Tuesday, September 30, 2008



66.
   Boris ushered us in and opened a bottle of wine. He sat us down under yet another portrait of Pablo Neruda. Claudia contemplated a glass of wine in her hand. “Boris, Oliver is on a journey of illumination. He has heard a great deal of our sad story but now he needs a rest.”
   Boris looked into my eyes with sad resignation. “I’m afraid there is no time for you to rest, Oliver. There is no time for any of us to rest. The horror that tortured our continent is stronger and more insidious than ever. What was once a vicious, covert army has grown into a voracious institution that picks at the bones of the poor and the helpless. Its tentacles reach across the world wrenching countries from their citizens and enslaving them. It is taking your country away from you, Oliver and it is enslaving your people.”

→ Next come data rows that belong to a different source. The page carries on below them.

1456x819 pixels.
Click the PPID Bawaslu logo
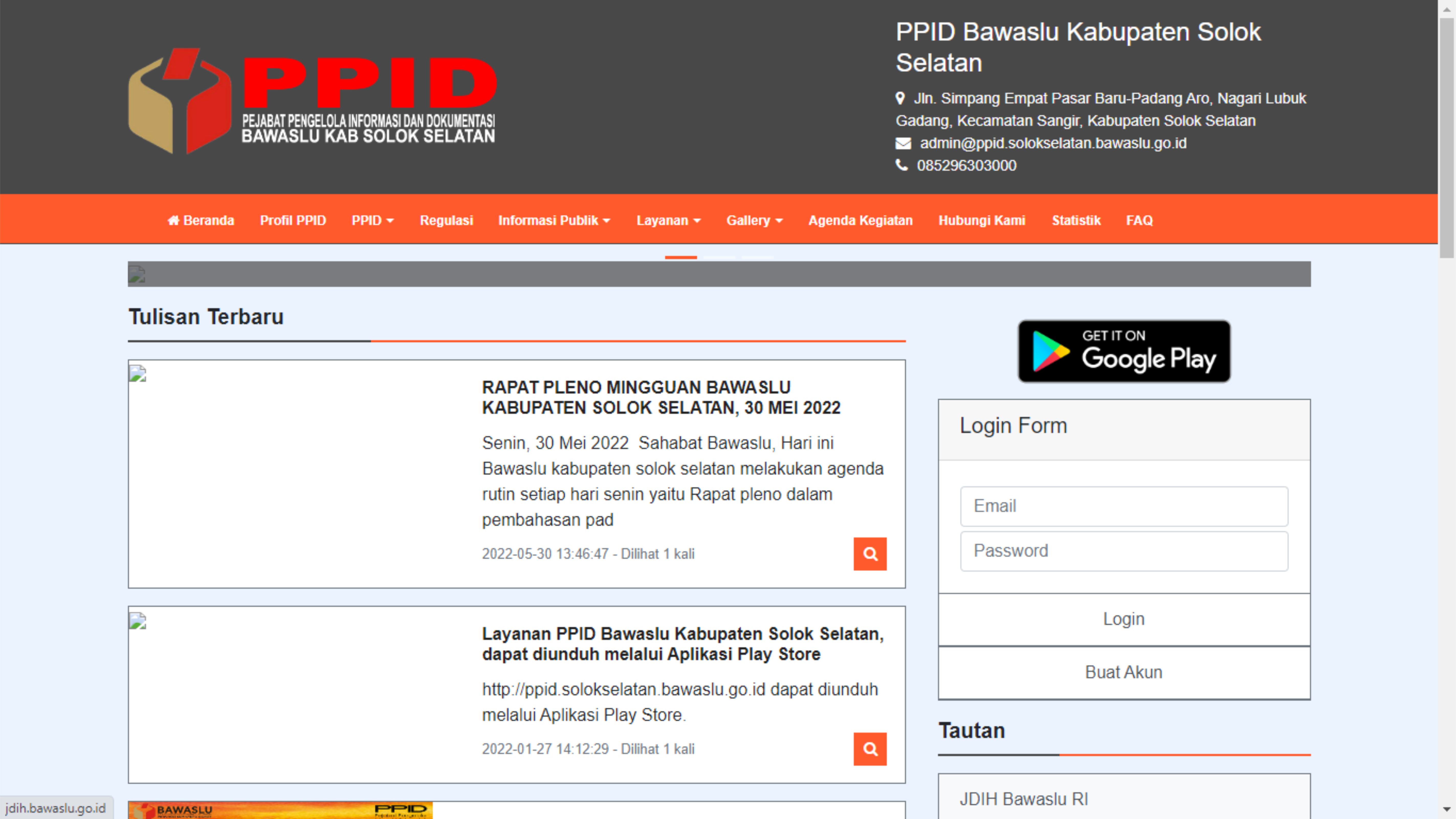312,101
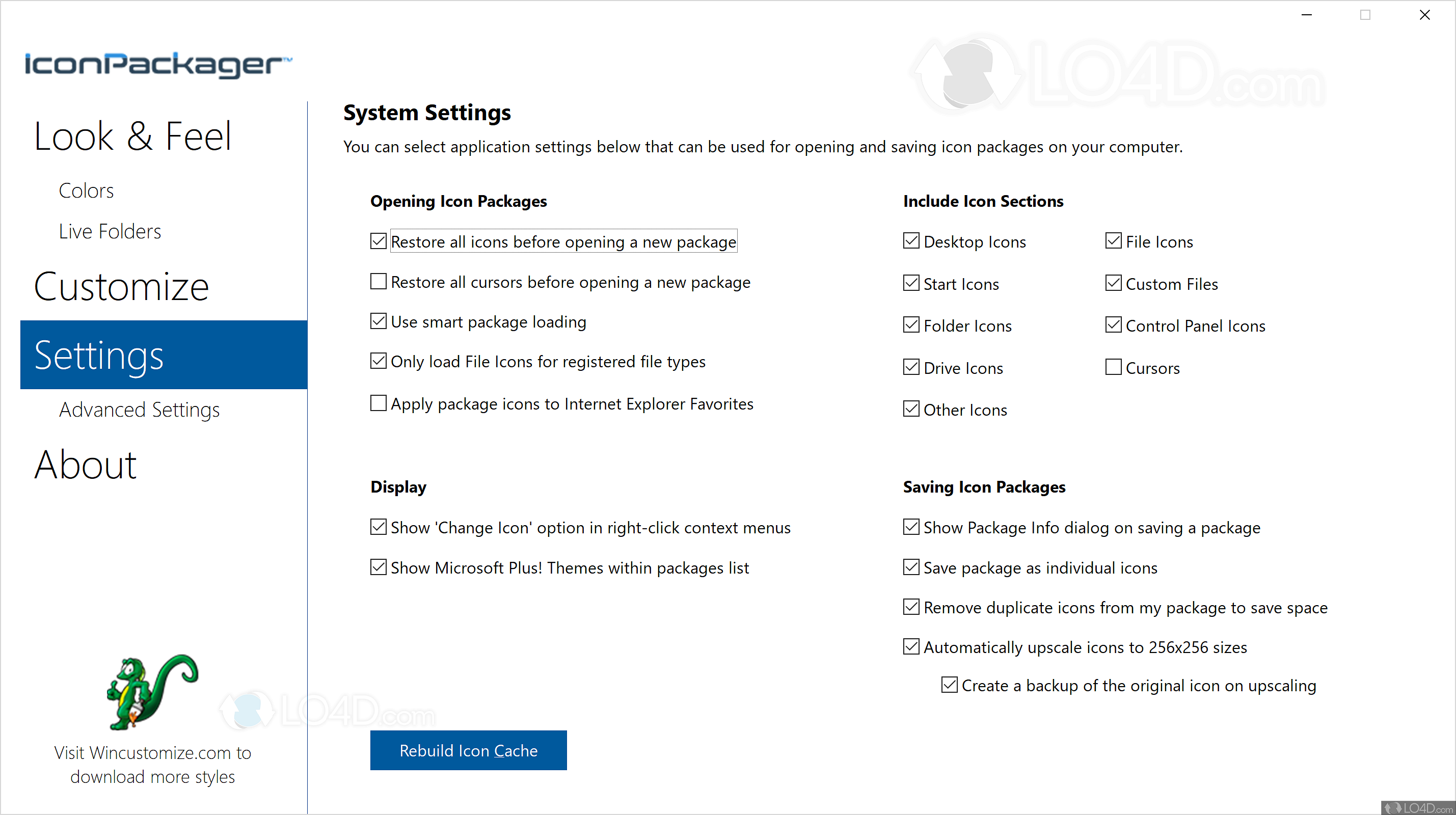Enable 'Apply package icons to Internet Explorer Favorites'
Viewport: 1456px width, 815px height.
378,403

   Boris stood up and pointed to the portrait above him. “Claudia has told you about the great Chilean poet, I have no doubt, a soldier in the blood bath of South America. In 1954 another soldier tried to throw off Corporate America’s colonial yoke in Guatemala. 90% of the land was owned by a few families and the United Fruit Company. Jacobo Arbenz, the democratically elected president enacted his own Homestead Act, opening only unused land to the peasants and compensating its owners according to the land’s worth. For this, the CIA overthrew him. For the next thirty years, CIA installed dictators murdered 100,000 Guatemalans. The ferocity of these murderous rampages inspired a new concept of permanent dominance.”
   Oh God, more of the same, I thought, swallowing my glass of wine and pouring another.